Many Las Vegans like Fontenot also don’t work 9 to 5: Spotting a guy at happy hour or bumping into a pretty girl at Starbucks doesn’t occur organically when you’re dealing cards all night and sleeping during the day. To make matters even more difficult, Fontenot says, “Everything is straight. When you look at billboards and advertising, it’s very. heterosexual.”

More than other cities, Vegas’s degree of gay-friendliness is difficult to gauge. For one thing, the city is invariably teeming with tourists from locations as diverse as Paris, France, and Paris, Texas. Southern Nevada is also steadily outgrowing its Mormon roots (members of the Church of Jesus Christ of Latter-day Saints were among the region’s earliest settlers; it’s now estimated 8% of Clark County is Mormon) and moving politically left thanks to a burgeoning Latino population, a strong labor movement, and to a lesser extent, a growing queer populace. While Las Vegans generally agree their city is maturing at a rapid pace, not all are convinced it’s making enough progress when it comes to homophobia.

“In one of my first jobs here, I would hear [antigay] comments from people,” says Fontenot. “I’d hear that stuff more at work here than back in Louisiana. And it was from people who live here, not tourists.”
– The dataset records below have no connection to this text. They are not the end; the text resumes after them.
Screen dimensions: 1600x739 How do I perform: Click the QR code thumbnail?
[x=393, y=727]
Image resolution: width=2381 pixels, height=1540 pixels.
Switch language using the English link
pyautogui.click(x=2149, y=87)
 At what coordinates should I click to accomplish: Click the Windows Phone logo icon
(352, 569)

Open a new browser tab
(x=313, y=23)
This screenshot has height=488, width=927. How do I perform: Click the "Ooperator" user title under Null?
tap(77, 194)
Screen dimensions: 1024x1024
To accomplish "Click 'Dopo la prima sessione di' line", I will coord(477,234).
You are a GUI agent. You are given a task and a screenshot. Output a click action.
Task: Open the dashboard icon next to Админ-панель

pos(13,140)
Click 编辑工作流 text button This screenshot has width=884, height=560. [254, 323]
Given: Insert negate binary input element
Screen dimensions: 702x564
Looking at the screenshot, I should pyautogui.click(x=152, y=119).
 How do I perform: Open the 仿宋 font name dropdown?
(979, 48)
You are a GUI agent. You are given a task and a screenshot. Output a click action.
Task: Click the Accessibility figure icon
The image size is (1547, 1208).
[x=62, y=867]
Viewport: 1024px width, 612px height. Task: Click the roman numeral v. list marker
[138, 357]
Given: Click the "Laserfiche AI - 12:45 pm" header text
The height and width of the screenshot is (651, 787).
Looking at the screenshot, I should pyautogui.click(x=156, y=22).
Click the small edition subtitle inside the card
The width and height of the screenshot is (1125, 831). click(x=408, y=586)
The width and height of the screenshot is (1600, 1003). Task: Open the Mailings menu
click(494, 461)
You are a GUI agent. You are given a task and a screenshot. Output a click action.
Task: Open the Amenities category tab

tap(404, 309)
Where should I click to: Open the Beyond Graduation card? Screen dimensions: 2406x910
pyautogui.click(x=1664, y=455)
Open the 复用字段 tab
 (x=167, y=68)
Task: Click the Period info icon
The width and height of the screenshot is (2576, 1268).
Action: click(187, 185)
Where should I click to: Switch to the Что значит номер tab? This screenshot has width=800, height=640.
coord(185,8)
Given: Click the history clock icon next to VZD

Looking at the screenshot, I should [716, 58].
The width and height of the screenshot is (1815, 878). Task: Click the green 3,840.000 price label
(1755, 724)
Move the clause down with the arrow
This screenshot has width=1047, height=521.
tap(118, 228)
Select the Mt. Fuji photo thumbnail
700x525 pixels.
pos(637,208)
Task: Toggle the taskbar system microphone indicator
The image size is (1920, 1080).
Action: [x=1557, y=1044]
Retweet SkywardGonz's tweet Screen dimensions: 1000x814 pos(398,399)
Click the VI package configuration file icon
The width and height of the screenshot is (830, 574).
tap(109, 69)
Fontenot says he’s had zero problems at his current job and insists the city is a much different place than when he moved here. “It’s not as bad as it was four years ago,” he says. “Four years can really make a difference.” In no other place in America is that truer than Las Vegas, a city growing like an adolescent on steroids. Presumably, Las Vegas 2012 wilt look and feel vastly different from Vegas 2008–due in no small part to the thousands of gays moving in. For people like Groth, Las Vegas remains a place of opportunity; it is, he says, the “kind of place where the American Dream can still be had.”